(Data records)
───

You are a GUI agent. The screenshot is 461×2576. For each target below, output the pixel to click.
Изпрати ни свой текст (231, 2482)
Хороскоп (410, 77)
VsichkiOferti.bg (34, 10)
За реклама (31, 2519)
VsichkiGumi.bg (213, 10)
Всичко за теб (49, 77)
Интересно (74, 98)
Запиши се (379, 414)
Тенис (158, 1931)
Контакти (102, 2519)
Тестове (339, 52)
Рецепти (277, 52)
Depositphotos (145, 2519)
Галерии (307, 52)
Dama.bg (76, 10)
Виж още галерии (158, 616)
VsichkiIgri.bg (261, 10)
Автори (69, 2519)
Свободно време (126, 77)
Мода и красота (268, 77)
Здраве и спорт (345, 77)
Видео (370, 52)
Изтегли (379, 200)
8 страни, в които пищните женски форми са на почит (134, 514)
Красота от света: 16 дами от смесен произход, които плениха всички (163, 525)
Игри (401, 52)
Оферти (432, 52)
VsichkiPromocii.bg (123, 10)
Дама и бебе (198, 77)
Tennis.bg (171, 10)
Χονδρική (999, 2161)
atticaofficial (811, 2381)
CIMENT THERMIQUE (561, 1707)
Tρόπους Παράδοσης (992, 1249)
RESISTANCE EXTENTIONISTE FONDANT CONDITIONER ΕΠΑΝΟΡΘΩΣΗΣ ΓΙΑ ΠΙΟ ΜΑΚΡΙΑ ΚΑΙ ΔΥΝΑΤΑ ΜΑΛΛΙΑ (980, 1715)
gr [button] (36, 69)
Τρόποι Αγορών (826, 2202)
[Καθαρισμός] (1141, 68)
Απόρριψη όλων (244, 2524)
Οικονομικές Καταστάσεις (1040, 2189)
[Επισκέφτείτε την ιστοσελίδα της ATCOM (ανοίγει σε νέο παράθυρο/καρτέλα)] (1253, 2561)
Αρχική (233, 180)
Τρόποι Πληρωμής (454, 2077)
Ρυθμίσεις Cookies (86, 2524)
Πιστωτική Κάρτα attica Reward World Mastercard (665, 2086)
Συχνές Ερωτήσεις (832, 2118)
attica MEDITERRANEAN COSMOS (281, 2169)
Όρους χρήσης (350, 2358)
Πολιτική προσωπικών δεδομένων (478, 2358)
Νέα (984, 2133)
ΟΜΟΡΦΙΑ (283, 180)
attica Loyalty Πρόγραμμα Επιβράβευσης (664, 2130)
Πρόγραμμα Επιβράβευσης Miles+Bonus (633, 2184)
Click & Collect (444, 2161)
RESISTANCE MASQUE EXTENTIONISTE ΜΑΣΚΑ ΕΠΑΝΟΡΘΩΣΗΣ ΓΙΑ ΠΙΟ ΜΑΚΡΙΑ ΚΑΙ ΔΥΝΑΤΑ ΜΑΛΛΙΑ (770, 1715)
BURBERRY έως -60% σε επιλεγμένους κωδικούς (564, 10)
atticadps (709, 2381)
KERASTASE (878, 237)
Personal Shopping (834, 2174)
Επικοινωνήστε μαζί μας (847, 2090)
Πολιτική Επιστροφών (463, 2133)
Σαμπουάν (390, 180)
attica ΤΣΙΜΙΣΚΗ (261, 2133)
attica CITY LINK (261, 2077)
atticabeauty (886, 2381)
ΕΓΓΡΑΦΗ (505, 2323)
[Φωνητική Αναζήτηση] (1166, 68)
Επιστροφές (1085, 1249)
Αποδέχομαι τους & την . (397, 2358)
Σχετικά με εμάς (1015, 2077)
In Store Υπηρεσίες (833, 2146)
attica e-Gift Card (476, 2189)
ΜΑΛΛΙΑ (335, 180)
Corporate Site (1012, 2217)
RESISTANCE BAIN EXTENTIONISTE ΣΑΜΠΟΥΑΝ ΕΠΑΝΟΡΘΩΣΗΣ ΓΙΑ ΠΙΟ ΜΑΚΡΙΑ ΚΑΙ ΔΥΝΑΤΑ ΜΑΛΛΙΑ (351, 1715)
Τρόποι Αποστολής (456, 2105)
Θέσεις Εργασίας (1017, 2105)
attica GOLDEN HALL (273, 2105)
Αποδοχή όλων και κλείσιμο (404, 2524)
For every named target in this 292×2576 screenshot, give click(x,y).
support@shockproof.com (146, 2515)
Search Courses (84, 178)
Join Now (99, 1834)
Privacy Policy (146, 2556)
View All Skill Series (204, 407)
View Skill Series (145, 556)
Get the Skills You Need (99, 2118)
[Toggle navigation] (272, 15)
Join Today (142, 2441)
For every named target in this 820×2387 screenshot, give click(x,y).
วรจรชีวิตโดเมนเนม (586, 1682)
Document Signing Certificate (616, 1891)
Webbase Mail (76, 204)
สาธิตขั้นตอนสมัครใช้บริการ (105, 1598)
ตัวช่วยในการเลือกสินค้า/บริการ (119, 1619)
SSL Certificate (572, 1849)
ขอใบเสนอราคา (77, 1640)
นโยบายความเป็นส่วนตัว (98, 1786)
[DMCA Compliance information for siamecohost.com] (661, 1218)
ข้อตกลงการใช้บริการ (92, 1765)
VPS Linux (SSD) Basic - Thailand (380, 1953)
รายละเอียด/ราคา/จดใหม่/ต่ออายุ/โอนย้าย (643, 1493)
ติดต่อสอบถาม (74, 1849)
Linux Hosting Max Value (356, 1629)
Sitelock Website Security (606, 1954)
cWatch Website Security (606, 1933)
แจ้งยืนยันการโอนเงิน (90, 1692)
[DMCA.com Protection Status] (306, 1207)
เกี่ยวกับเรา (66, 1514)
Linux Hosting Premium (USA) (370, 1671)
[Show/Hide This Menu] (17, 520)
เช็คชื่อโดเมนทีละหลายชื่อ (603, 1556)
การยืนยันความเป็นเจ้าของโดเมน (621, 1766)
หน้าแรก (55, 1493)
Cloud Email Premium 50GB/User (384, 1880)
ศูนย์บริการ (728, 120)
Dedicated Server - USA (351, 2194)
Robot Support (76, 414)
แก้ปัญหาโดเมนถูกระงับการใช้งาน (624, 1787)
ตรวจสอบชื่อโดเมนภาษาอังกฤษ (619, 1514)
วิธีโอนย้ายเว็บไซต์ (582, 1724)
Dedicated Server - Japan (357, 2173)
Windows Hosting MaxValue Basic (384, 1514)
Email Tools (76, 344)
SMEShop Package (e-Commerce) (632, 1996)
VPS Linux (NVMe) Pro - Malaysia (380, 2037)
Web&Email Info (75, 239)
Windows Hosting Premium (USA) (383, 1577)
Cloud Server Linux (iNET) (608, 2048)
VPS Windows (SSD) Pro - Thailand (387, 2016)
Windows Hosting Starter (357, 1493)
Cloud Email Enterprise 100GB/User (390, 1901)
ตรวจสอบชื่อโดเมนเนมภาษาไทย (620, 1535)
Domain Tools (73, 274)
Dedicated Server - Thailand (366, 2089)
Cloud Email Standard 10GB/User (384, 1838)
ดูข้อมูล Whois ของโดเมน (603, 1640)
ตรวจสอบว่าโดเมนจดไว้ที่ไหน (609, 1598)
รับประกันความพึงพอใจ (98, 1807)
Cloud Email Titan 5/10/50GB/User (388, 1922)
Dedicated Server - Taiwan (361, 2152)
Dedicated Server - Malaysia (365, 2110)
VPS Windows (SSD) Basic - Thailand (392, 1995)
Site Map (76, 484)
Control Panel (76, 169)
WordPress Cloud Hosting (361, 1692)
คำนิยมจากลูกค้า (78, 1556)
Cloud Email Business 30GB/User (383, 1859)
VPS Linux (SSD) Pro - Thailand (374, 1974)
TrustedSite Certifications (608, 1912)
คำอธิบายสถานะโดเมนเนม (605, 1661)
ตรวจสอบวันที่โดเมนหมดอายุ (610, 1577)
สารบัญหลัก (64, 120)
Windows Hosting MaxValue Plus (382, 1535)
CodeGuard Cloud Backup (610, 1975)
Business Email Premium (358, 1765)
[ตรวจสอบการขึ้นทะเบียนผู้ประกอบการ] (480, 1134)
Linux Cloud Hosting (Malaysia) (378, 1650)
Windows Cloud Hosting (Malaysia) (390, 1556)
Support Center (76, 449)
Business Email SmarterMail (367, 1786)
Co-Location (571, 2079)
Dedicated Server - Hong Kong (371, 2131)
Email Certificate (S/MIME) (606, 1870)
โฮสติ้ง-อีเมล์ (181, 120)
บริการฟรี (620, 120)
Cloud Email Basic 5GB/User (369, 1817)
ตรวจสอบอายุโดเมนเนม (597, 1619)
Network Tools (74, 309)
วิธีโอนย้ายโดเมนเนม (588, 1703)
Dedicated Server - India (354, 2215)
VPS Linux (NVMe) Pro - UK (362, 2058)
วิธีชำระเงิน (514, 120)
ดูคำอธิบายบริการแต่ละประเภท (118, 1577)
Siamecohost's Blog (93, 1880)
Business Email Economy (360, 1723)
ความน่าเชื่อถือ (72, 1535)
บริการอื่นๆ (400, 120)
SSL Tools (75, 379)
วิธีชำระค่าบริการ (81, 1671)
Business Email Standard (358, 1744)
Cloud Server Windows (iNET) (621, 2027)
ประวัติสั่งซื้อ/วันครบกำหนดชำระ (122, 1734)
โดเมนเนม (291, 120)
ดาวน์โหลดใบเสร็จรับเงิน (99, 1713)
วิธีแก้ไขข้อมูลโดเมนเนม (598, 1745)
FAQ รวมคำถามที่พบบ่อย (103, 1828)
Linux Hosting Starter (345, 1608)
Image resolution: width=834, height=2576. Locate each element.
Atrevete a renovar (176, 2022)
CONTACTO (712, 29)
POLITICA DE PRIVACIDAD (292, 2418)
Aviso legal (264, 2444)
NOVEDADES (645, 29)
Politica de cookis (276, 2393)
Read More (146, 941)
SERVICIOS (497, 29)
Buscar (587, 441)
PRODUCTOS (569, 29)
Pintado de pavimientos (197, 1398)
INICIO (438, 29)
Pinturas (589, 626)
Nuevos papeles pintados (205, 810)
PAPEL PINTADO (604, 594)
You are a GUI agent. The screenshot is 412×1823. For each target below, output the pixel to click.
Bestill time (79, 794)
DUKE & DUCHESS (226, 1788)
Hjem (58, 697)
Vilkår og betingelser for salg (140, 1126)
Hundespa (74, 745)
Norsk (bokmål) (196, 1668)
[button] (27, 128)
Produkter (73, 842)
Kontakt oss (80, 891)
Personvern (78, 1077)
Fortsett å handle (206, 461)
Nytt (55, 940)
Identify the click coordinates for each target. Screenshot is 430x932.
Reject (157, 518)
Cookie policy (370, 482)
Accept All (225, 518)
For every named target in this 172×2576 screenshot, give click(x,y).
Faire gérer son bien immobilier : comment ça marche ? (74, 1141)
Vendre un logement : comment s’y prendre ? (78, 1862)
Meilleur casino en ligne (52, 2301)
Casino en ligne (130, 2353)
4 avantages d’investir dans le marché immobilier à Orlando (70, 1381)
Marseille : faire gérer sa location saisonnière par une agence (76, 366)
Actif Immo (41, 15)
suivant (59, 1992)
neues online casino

───

§ Your assignment
Search the entries for the word "agent", then copy every line in which it is found.

§ Answer section
You are a GUI agent. The screenshot is 461×2576. For each target below, output the pixel to click.
You are a GUI agent. The screenshot is 412×1823. For each target below, output the pixel to click.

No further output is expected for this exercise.